Yasayla kapatılan dönemin özel yetkili İstanbul 13. Ağır Ceza Mahkemesince 5 Ağustos 2013'te verilen kararda, eski Genelkurmay Başkanı emekli Orgeneral İlker Başbuğ müebbet, Vatan Partisi Genel Başkanı Doğu Perinçek ağırlaştırılmış müebbet, emekli Tuğgeneral Veli Küçük 2 kez ağırlaştırılmış müebbet ve 99 yıl hapis, Tuncay Özkan ağırlaştırılmış müebbet ve diğer suçlardan 22 yıl 6 ay hapis, emekli Orgeneral Hurşit Tolon müebbet, Danıştay saldırısının faili Alpaslan Arslan 2 kez ağırlaştırılmış müebbet, avukat Kemal Kerinçsiz ağırlaştırılmış müebbet, Mehmet Haberal 12 yıl 6 ay, Mustafa Balbay 34 yıl 8 ay hapis, Sinan Aygün 13 yıl 6 ay hapis cezasına çarptırılmıştı. Diğer sanıklar da çeşitli oranlarda hapis cezasına mahkum edilmişti.

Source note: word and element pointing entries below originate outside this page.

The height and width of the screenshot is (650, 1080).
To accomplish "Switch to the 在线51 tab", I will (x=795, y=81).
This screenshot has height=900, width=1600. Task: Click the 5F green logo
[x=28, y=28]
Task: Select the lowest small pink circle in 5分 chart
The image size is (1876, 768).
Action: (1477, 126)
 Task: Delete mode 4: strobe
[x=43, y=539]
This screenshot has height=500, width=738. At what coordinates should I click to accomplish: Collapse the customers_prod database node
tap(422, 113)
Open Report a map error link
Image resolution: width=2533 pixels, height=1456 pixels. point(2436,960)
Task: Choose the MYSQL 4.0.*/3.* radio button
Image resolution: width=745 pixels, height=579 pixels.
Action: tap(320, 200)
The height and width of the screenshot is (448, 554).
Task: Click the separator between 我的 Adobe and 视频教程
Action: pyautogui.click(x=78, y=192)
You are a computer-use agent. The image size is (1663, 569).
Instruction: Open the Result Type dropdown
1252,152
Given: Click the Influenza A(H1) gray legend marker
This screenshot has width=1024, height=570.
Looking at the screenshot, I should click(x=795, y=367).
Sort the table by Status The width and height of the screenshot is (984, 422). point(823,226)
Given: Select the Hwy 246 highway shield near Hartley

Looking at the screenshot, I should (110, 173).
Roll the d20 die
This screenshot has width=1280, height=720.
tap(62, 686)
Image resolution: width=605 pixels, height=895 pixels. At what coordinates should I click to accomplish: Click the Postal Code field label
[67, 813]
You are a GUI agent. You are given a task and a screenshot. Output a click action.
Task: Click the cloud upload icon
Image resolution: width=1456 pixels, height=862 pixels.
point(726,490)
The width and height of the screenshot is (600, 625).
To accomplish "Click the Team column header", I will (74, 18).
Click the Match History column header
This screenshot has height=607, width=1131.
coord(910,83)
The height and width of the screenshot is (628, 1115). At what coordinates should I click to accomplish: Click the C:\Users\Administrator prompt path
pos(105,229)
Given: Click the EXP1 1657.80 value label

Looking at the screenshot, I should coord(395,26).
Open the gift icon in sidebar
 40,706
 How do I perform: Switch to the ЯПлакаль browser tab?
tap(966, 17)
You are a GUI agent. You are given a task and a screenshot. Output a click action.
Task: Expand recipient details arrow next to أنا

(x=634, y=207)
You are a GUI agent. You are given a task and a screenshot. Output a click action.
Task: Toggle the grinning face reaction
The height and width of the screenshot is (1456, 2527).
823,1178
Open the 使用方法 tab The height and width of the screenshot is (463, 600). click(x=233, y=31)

Bazı sanıklar, davaya bakan ve kapatılan özel yetkili mahkemenin gerekçeli kararını yazmasının 7 ay sürmesi nedeniyle Anayasa Mahkemesine (AYM) bireysel başvuruda bulunmuş ve yüksek mahkeme de "sanıkların haklarının ihlal edildiğine" hükmetmişti. İhlal kararı üzerine, yasayla kaldırılan İstanbul 13. Ağır Ceza Mahkemesi yerine başvuruları inceleyen nöbetçi mahkemeler, tutuklu sanıkları tahliye etmişti.

İstanbul 13. Ağır Ceza Mahkemesinin karardan 7 ay sonra 16 bin 600 sayfadan oluşan gerekçeli kararının taraflara tebliğ edilmesinin ardından dosya, temyiz incelemesi için Yargıtay 16. Ceza Dairesi'ne gönderilmişti. Temyiz duruşmaları, 6 Ekim 2015'ten itibaren yapılmaya başlanmıştı.

Yargıtay 16. Ceza Dairesi, 21 Nisan 2016'da verdiği kararla, 13. Ağır Ceza Mahkemesinin kararını, "eski Genelkurmay Başkanı emekli Orgeneral İlker Başbuğ'un Yüce Divan'da yargılanması gerektiği yönündeki itirazının haklı olması, Danıştay saldırısı davası ile Ergenekon davası arasındaki hukuki ve fiili irtibatın somut delillerle gösterilememesi ve soruşturma, yargılama, delil toplama aşamalarında adil yargılanma ilkelerine aykırılık bulunması" gibi gerekçelerle bozmuştu.

Dosyaya hangi mahkemenin bakacağına ilişkin yaşanan yetki karmaşasının ardından, Hakimler ve Savcılar Kurulu (HSK) tarafından alınan kararla dosya, İstanbul 4. Ağır Ceza Mahkemesine gönderilmişti.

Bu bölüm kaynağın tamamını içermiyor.